• STUDY MATERIAL:

§ §

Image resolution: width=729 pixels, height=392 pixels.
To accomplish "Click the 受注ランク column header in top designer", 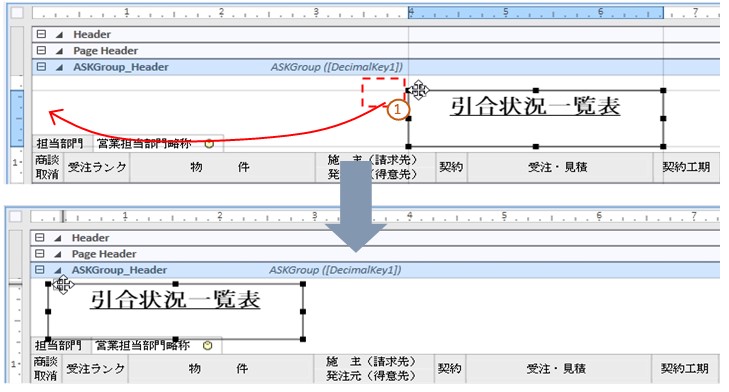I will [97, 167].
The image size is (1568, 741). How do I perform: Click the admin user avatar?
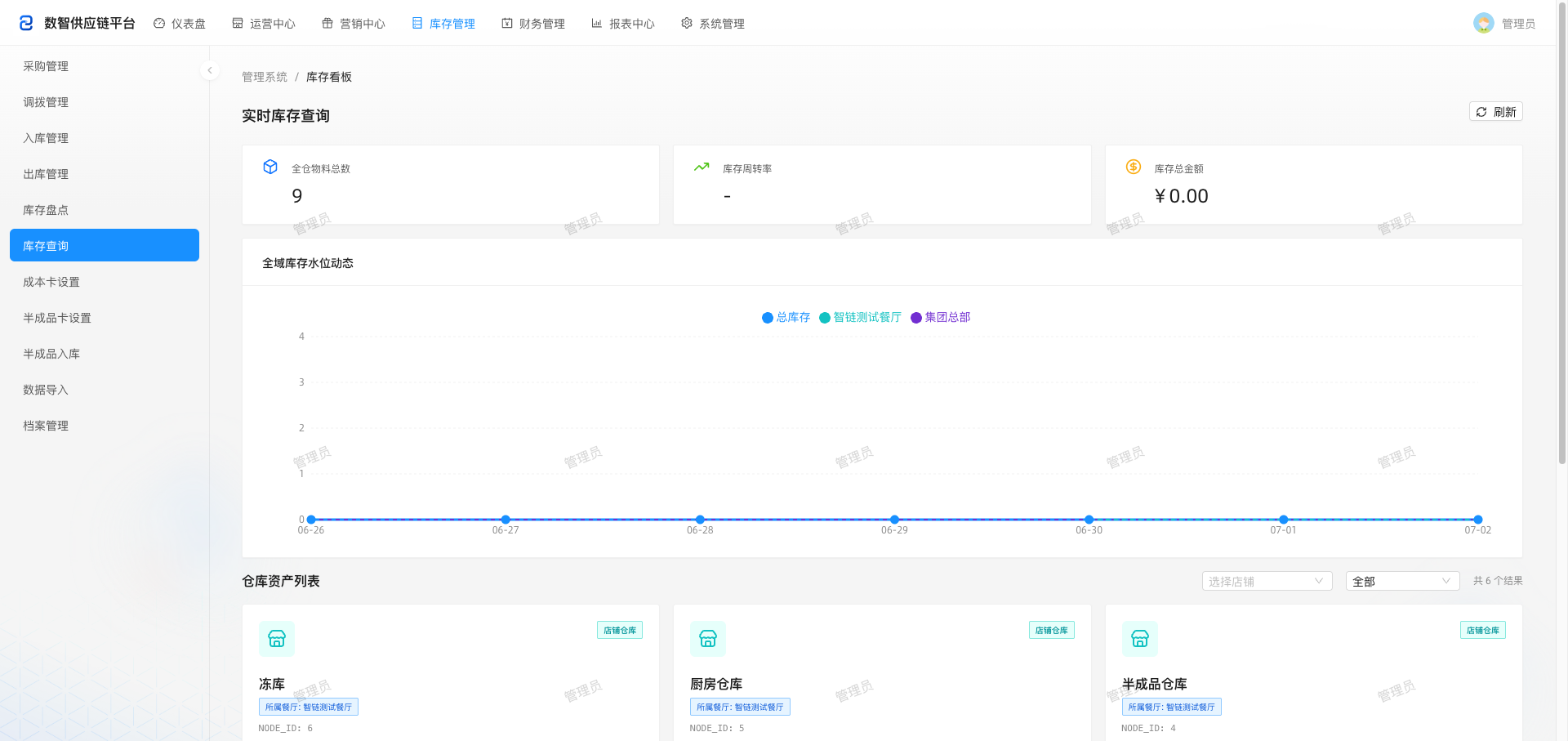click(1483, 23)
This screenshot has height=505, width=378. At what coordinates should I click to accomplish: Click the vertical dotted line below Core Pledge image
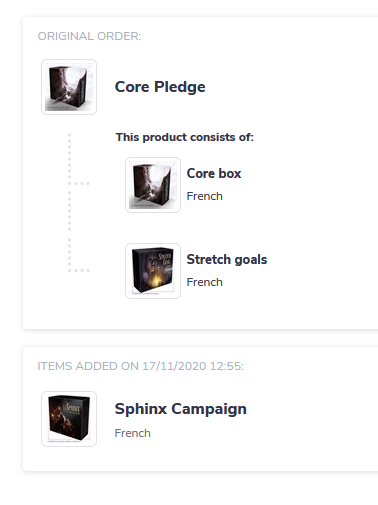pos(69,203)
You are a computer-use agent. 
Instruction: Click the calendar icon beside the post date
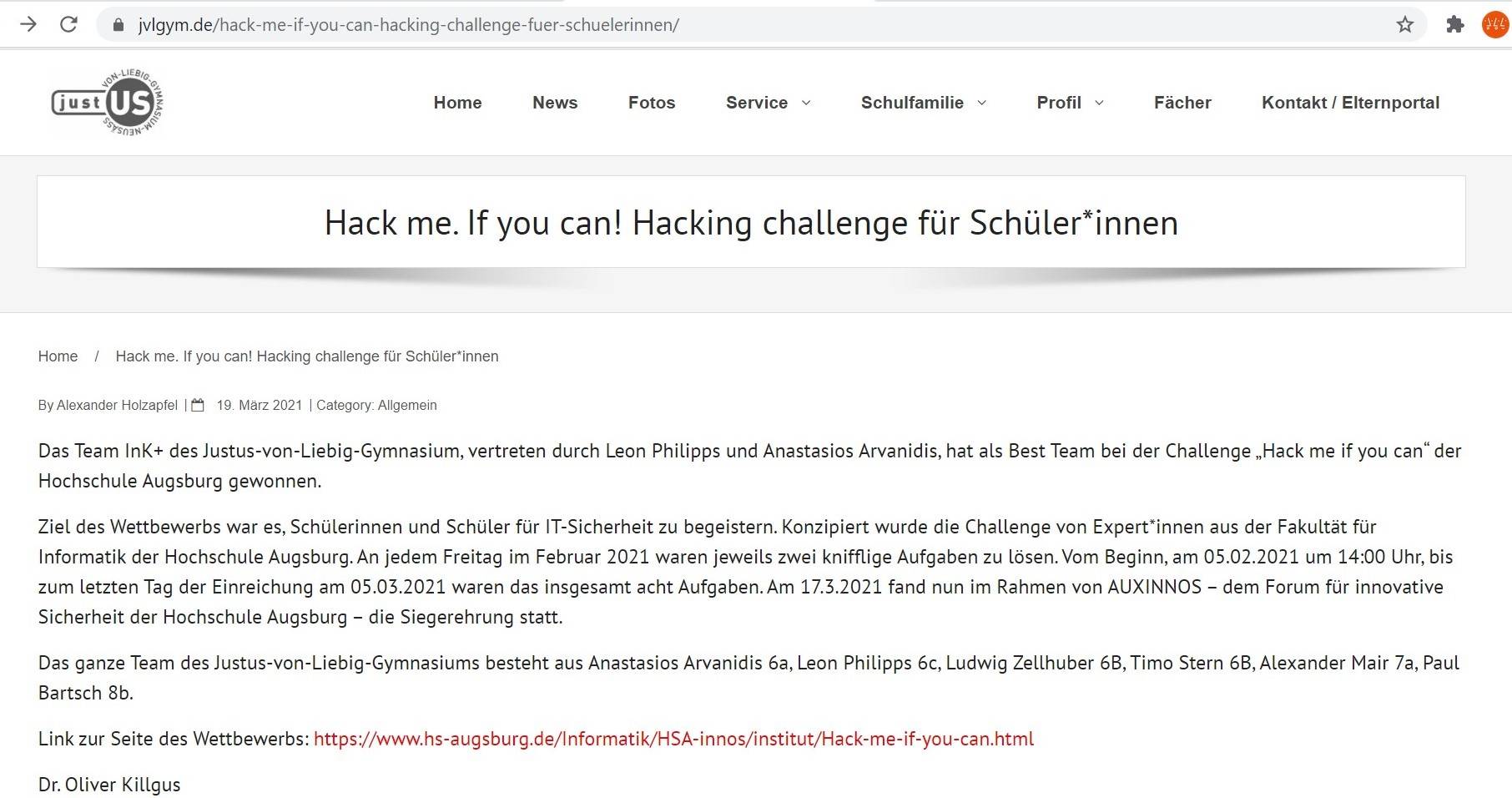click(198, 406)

§ §

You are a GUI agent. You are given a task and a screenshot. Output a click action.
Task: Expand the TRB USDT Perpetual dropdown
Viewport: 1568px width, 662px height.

§ §

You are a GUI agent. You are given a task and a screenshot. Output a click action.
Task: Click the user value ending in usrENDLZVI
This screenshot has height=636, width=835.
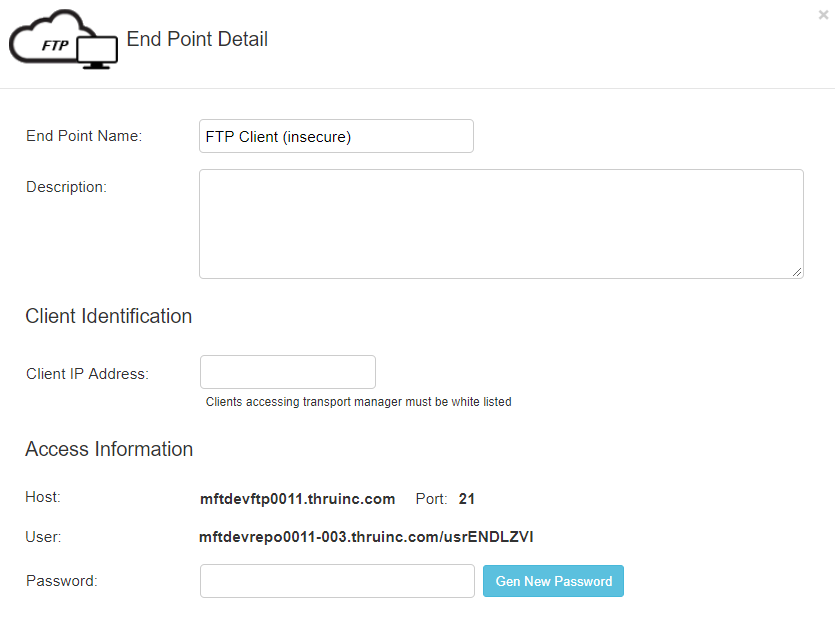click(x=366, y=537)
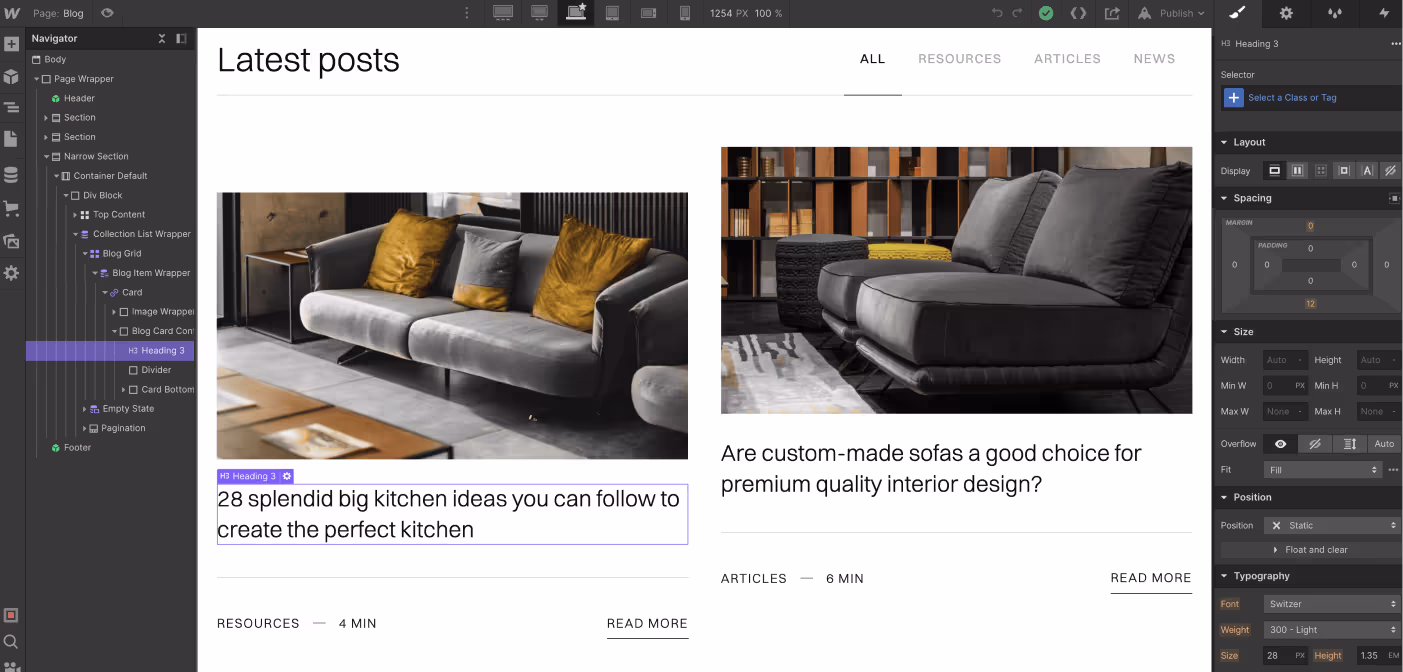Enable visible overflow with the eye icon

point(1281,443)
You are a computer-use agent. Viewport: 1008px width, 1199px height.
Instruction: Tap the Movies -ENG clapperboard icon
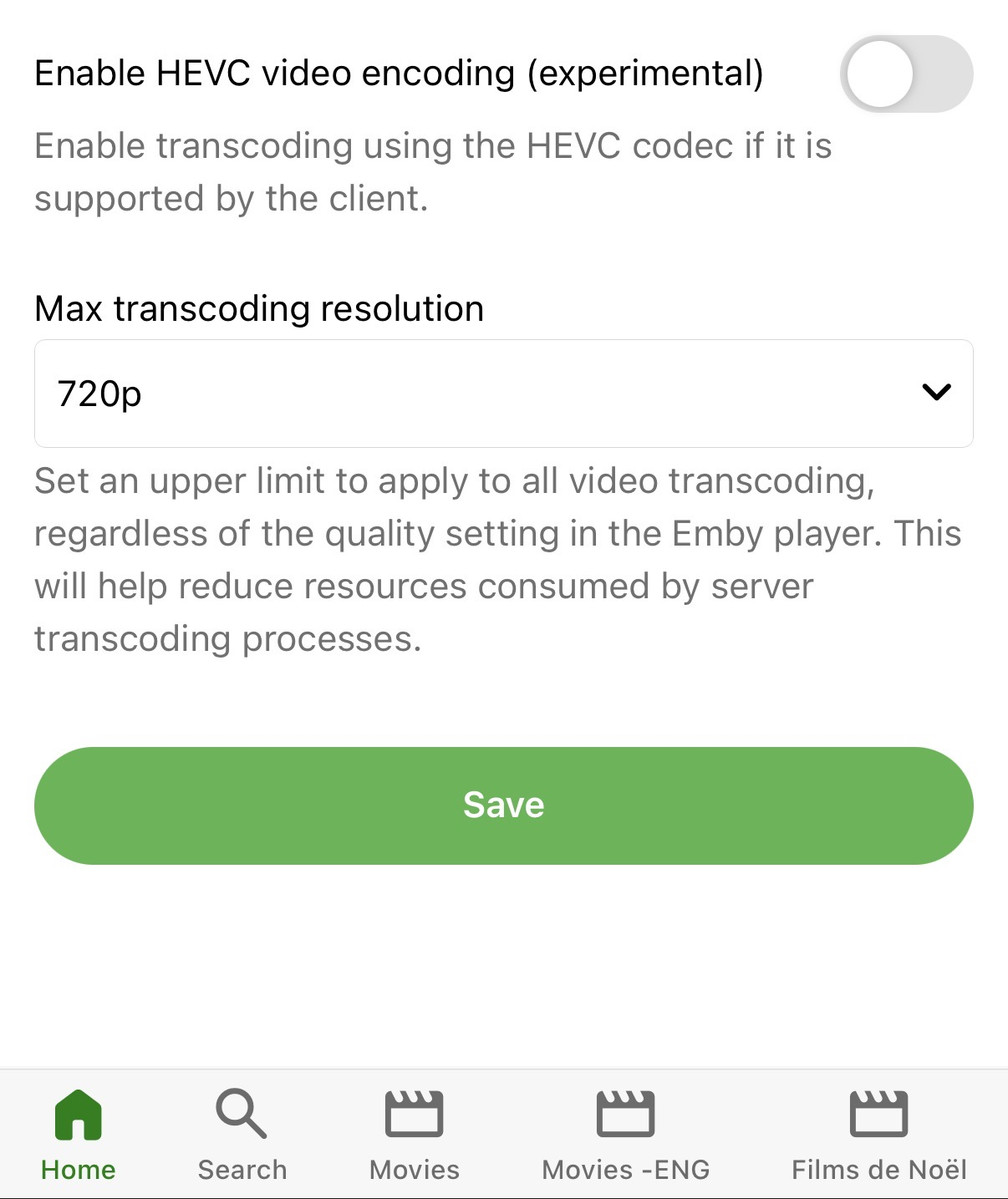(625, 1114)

§ §

• EXERCISE DIRECTIONS:
The string "computer" may occur in the listing; show every line where it does.

• TASK RESPONSE:
You are a computer-use agent. 
You are a computer-use agent. Viewport: 1008px width, 1199px height.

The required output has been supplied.